### Stored data
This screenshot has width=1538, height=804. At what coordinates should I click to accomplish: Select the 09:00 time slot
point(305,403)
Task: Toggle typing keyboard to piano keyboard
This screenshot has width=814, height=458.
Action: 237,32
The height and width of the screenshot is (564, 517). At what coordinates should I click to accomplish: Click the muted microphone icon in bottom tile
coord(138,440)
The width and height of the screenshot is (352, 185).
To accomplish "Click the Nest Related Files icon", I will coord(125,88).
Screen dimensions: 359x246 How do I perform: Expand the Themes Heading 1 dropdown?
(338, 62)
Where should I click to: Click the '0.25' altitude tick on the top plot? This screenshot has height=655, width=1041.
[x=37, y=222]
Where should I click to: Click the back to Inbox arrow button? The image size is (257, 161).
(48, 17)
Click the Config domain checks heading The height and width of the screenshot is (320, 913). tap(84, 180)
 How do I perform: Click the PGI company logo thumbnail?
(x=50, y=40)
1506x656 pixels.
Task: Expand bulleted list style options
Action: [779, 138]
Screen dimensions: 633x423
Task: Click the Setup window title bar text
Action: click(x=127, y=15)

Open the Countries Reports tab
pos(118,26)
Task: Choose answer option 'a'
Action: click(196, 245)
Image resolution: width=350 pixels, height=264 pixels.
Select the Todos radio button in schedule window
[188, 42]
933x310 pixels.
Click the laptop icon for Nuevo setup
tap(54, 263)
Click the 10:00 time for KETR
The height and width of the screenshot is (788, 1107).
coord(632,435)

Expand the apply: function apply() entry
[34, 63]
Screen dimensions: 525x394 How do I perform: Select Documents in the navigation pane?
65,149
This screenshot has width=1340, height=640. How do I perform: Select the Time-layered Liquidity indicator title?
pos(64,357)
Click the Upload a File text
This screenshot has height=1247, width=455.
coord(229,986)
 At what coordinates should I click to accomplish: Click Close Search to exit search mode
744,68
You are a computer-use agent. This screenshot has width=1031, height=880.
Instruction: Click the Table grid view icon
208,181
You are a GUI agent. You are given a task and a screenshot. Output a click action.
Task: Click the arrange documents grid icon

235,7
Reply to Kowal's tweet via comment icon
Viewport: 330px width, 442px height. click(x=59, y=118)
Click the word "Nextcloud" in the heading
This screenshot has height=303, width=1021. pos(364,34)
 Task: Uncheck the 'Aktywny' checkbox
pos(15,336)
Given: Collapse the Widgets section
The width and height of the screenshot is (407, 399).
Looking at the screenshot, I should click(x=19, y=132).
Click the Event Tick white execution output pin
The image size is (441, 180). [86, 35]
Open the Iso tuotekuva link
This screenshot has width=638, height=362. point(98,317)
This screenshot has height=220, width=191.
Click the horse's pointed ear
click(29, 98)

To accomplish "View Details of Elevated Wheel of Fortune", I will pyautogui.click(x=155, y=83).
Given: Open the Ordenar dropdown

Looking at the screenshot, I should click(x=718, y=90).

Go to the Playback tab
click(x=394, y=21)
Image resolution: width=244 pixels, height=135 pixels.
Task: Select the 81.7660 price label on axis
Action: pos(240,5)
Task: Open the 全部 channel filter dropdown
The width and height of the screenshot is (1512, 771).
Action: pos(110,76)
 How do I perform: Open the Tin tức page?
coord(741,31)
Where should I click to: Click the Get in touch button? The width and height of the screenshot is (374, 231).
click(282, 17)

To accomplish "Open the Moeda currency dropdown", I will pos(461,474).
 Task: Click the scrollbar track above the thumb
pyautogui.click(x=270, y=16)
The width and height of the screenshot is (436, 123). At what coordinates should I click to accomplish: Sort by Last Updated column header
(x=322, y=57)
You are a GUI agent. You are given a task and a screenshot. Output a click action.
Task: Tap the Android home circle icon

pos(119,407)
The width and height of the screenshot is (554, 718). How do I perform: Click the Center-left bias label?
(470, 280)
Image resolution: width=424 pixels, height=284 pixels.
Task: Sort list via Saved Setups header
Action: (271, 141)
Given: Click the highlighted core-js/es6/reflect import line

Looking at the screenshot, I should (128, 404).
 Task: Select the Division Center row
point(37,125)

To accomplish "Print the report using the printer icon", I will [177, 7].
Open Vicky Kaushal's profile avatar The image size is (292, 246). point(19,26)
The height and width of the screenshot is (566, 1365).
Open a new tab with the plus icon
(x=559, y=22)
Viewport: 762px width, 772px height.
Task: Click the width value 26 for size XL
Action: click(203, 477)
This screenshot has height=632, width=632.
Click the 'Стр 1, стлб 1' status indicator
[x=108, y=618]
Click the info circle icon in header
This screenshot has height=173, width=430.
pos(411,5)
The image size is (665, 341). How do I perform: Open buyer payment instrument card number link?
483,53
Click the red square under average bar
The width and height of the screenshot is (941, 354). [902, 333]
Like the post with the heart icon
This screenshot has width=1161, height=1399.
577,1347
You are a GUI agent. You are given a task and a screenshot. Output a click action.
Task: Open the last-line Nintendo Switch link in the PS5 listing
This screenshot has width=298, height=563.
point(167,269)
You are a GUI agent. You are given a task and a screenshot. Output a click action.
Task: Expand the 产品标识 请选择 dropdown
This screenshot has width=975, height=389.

### What you need to do
The line containing "Task: Open the last-line" and all lines after it, through the last line of the data, should be retyped exactly.

### Task answer
Task: Open the last-line Nintendo Switch link in the PS5 listing
This screenshot has width=298, height=563.
point(167,269)
You are a GUI agent. You are given a task and a screenshot. Output a click action.
Task: Expand the 产品标识 请选择 dropdown
This screenshot has width=975, height=389.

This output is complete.